#### INFORMATION SUPPLIED

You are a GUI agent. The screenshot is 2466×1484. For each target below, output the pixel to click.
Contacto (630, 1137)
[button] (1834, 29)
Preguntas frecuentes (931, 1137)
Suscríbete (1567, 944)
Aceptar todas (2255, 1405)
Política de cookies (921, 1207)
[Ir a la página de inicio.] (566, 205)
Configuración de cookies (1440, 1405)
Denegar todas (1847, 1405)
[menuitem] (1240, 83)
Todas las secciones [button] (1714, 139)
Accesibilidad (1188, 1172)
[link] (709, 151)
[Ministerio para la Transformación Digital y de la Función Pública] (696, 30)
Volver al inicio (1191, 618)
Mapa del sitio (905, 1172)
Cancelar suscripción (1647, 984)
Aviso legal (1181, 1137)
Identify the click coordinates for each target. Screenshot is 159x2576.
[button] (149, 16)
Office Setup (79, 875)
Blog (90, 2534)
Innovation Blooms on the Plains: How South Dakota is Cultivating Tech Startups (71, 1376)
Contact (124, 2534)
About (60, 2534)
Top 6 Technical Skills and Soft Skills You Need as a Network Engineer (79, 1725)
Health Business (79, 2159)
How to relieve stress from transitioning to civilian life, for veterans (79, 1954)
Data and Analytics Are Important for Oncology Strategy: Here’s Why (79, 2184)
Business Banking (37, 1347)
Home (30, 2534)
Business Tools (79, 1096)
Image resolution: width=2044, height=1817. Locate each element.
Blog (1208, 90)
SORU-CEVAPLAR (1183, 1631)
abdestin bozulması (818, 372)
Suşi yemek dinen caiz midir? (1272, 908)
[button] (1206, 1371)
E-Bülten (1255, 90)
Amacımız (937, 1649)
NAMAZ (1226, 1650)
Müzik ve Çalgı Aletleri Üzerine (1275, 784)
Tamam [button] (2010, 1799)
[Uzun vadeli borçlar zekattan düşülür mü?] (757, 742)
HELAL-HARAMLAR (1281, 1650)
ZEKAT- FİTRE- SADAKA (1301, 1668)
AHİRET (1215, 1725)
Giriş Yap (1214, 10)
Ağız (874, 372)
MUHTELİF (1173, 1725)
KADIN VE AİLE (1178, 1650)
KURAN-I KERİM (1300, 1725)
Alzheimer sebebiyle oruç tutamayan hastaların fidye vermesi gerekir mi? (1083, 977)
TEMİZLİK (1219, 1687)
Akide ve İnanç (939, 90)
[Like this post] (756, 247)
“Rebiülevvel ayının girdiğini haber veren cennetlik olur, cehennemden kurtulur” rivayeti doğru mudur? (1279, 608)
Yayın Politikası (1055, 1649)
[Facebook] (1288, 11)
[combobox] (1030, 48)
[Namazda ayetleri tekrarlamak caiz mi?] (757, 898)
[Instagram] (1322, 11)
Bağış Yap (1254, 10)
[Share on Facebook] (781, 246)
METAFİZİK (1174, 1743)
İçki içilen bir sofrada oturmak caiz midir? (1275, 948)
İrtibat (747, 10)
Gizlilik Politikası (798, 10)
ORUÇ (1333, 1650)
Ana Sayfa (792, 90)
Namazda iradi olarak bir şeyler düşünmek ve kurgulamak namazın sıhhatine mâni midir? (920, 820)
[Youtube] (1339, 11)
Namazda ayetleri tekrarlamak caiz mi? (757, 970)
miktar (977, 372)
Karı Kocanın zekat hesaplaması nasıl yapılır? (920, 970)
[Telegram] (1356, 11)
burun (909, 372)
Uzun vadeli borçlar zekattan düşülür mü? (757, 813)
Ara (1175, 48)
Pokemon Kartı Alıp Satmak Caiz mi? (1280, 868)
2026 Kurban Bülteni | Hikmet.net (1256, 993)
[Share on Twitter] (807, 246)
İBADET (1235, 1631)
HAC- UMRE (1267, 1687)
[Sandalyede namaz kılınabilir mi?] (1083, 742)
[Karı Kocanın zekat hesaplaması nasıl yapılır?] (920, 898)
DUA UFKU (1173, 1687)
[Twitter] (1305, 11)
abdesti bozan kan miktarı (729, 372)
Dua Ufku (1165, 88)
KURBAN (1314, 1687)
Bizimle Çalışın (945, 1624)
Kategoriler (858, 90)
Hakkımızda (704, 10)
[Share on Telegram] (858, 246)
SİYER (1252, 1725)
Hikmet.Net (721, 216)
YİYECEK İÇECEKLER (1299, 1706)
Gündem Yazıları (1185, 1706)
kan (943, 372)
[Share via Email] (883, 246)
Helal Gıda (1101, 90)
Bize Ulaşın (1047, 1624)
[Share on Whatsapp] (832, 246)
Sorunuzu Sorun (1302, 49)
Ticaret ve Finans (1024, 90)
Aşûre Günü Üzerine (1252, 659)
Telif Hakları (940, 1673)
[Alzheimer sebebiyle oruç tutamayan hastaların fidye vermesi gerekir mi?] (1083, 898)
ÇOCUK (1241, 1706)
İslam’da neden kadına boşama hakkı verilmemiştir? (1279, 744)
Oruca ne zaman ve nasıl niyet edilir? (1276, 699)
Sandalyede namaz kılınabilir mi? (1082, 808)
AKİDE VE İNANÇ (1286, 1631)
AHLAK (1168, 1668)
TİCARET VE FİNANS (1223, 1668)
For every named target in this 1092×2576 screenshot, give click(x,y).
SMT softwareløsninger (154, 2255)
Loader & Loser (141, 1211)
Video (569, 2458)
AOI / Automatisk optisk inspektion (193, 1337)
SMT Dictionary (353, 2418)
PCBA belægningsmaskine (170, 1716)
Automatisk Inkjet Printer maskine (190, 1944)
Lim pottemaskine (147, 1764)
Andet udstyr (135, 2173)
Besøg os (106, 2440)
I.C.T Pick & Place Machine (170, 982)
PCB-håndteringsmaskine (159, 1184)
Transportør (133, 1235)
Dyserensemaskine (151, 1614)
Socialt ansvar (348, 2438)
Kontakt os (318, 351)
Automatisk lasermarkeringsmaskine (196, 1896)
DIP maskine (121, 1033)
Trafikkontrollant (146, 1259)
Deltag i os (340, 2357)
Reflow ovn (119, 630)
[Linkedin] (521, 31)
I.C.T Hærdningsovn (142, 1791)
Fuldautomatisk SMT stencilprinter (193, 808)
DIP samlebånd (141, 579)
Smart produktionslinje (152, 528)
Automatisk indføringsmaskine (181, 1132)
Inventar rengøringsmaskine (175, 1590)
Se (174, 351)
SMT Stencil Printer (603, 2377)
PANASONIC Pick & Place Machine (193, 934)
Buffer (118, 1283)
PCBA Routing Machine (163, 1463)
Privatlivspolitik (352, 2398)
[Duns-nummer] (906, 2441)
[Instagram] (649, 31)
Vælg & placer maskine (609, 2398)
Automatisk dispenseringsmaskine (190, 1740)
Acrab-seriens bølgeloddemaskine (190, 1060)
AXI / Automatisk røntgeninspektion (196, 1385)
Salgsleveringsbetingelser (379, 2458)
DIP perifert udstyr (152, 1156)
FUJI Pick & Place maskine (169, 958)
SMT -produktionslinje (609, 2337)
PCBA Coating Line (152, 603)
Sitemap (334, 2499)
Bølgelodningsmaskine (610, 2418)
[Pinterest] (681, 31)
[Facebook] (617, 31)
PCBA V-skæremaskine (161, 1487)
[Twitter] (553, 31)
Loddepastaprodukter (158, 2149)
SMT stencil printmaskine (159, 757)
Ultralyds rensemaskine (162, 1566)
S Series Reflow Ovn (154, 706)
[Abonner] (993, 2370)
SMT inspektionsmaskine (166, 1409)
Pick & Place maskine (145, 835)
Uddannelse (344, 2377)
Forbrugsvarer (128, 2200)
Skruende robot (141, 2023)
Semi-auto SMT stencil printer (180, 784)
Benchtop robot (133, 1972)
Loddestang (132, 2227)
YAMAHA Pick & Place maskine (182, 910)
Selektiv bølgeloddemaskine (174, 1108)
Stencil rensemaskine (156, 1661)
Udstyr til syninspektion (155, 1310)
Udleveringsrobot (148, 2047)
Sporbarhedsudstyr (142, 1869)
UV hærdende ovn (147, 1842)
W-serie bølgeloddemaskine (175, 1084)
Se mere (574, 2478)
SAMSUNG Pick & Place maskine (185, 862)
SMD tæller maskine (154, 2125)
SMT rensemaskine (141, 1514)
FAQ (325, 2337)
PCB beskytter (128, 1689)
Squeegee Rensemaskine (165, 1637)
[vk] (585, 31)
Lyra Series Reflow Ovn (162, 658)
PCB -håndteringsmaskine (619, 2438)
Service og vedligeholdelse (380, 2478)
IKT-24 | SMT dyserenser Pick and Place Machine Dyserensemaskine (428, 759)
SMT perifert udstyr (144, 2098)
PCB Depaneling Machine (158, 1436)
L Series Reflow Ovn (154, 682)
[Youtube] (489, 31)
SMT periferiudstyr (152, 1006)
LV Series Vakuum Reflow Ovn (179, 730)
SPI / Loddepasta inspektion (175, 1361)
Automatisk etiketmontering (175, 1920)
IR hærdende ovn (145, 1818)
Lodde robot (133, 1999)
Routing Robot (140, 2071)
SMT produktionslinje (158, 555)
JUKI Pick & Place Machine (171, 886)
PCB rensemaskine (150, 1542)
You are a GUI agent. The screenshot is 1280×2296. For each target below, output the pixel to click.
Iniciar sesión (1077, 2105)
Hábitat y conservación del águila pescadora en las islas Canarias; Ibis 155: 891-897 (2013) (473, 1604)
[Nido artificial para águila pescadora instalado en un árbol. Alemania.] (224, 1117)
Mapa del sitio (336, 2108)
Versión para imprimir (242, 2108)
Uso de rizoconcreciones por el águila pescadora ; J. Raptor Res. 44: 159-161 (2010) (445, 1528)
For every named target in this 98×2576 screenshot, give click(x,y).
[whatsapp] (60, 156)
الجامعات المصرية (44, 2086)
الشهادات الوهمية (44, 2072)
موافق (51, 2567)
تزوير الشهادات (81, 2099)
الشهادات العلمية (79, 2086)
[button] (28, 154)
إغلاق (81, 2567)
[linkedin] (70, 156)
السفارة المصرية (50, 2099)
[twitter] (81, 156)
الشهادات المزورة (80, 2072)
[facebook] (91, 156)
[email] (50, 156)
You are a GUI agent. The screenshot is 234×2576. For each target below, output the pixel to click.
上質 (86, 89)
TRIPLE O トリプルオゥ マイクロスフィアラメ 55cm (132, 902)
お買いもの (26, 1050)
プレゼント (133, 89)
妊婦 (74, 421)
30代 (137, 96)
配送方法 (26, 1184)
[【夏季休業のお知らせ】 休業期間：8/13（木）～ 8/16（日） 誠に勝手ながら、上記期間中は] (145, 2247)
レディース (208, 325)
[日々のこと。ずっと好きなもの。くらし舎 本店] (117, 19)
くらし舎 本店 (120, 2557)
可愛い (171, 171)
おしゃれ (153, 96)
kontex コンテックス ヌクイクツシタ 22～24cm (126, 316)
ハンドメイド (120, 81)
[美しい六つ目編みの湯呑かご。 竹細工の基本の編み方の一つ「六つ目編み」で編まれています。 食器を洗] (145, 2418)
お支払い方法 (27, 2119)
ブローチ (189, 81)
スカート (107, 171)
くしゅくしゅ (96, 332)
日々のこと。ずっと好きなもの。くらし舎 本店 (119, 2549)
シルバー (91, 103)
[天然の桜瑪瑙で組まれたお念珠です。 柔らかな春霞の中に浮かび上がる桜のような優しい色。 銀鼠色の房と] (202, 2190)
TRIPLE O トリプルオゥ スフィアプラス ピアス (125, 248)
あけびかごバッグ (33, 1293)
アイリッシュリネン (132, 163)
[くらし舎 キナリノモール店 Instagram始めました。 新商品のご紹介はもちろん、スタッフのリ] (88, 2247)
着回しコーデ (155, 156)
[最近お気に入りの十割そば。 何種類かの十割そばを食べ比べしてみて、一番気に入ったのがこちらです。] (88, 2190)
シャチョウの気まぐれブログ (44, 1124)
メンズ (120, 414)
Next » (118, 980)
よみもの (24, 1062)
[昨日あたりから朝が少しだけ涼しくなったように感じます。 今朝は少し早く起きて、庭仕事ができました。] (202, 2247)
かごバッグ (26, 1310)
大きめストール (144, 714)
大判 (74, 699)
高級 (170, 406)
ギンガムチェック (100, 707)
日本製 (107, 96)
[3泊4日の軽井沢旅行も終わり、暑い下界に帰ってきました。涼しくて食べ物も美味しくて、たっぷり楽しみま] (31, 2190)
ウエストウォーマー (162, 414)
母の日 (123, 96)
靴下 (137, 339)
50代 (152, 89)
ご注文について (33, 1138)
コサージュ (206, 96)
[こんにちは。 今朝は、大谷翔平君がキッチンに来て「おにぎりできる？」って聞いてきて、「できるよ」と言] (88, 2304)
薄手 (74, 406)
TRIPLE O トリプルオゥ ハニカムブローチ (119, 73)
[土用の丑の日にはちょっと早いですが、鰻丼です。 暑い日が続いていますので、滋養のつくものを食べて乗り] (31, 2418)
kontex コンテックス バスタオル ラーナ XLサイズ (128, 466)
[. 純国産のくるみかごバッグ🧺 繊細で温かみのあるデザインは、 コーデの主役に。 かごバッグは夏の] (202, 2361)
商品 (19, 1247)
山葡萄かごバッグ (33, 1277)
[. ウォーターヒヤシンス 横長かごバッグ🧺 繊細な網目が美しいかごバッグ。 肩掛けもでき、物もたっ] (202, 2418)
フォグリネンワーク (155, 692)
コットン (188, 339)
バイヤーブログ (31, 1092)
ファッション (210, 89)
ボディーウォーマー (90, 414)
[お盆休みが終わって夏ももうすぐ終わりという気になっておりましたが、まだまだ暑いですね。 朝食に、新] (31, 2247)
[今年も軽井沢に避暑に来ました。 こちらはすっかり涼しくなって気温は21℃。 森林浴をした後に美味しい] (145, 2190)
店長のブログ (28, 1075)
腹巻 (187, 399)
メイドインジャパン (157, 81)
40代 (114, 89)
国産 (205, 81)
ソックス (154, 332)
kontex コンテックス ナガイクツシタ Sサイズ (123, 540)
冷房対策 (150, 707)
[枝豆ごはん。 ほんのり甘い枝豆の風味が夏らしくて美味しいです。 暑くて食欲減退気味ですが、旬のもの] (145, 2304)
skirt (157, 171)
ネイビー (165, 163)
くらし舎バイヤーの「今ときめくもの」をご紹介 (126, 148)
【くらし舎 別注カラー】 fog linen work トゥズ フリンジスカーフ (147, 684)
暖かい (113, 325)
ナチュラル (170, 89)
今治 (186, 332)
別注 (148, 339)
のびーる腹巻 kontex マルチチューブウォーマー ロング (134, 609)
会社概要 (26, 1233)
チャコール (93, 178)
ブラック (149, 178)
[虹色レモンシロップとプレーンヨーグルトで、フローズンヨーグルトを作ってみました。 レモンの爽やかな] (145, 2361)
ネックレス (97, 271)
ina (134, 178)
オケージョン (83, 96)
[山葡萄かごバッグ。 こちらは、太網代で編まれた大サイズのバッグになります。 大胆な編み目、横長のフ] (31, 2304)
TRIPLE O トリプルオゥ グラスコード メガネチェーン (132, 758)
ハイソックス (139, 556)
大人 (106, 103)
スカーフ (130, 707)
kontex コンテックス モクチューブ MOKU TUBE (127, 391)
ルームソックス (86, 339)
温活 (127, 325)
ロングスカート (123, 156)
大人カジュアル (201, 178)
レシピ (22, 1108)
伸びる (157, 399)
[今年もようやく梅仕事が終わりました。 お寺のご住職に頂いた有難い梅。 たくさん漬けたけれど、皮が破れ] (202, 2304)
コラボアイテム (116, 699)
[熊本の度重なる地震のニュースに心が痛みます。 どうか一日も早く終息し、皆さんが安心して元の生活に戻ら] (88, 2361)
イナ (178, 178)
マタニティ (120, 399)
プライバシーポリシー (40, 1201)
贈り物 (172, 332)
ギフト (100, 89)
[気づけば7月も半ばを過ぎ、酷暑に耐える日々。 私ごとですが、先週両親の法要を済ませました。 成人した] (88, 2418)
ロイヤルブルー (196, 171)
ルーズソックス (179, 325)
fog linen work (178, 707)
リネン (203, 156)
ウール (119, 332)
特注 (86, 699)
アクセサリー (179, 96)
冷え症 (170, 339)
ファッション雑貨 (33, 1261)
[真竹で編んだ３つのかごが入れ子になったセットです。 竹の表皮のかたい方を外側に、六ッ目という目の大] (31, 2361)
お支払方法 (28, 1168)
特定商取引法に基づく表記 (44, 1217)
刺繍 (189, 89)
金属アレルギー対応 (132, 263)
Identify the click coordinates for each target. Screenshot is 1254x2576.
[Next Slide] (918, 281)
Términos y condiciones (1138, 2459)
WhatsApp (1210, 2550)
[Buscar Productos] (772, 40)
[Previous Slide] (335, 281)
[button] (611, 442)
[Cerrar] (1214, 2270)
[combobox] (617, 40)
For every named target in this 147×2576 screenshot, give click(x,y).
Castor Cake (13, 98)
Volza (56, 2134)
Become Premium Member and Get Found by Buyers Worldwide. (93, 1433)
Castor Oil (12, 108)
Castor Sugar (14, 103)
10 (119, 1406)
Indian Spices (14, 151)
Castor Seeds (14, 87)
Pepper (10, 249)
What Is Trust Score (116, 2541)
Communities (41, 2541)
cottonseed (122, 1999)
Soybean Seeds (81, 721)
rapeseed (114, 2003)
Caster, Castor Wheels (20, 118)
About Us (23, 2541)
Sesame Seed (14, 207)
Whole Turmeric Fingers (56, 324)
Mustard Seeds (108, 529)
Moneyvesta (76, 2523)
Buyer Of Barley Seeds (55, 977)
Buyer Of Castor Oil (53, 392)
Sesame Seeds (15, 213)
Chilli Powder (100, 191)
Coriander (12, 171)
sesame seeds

########

▸ **INSTRUCTIONS FOR THE TASK**: Output the lines above between the one holding "ご注文について (33, 1138)" and the one holding "くらし舎バイヤーの「今ときめくもの」をご紹介 (126, 148)", inclusive, with nothing before or after them.

▸ **OUTPUT OF THE EXERCISE**:
ご注文について (33, 1138)
コサージュ (206, 96)
[こんにちは。 今朝は、大谷翔平君がキッチンに来て「おにぎりできる？」って聞いてきて、「できるよ」と言] (88, 2304)
薄手 (74, 406)
TRIPLE O トリプルオゥ ハニカムブローチ (119, 73)
[土用の丑の日にはちょっと早いですが、鰻丼です。 暑い日が続いていますので、滋養のつくものを食べて乗り] (31, 2418)
kontex コンテックス バスタオル ラーナ XLサイズ (128, 466)
[. 純国産のくるみかごバッグ🧺 繊細で温かみのあるデザインは、 コーデの主役に。 かごバッグは夏の] (202, 2361)
商品 (19, 1247)
山葡萄かごバッグ (33, 1277)
[. ウォーターヒヤシンス 横長かごバッグ🧺 繊細な網目が美しいかごバッグ。 肩掛けもでき、物もたっ] (202, 2418)
フォグリネンワーク (155, 692)
コットン (188, 339)
バイヤーブログ (31, 1092)
ファッション (210, 89)
ボディーウォーマー (90, 414)
[お盆休みが終わって夏ももうすぐ終わりという気になっておりましたが、まだまだ暑いですね。 朝食に、新] (31, 2247)
[今年も軽井沢に避暑に来ました。 こちらはすっかり涼しくなって気温は21℃。 森林浴をした後に美味しい] (145, 2190)
店長のブログ (28, 1075)
腹巻 (187, 399)
メイドインジャパン (157, 81)
40代 (114, 89)
国産 (205, 81)
ソックス (154, 332)
kontex コンテックス ナガイクツシタ Sサイズ (123, 540)
冷房対策 (150, 707)
[枝豆ごはん。 ほんのり甘い枝豆の風味が夏らしくて美味しいです。 暑くて食欲減退気味ですが、旬のもの] (145, 2304)
skirt (157, 171)
ネイビー (165, 163)
くらし舎バイヤーの「今ときめくもの」をご紹介 (126, 148)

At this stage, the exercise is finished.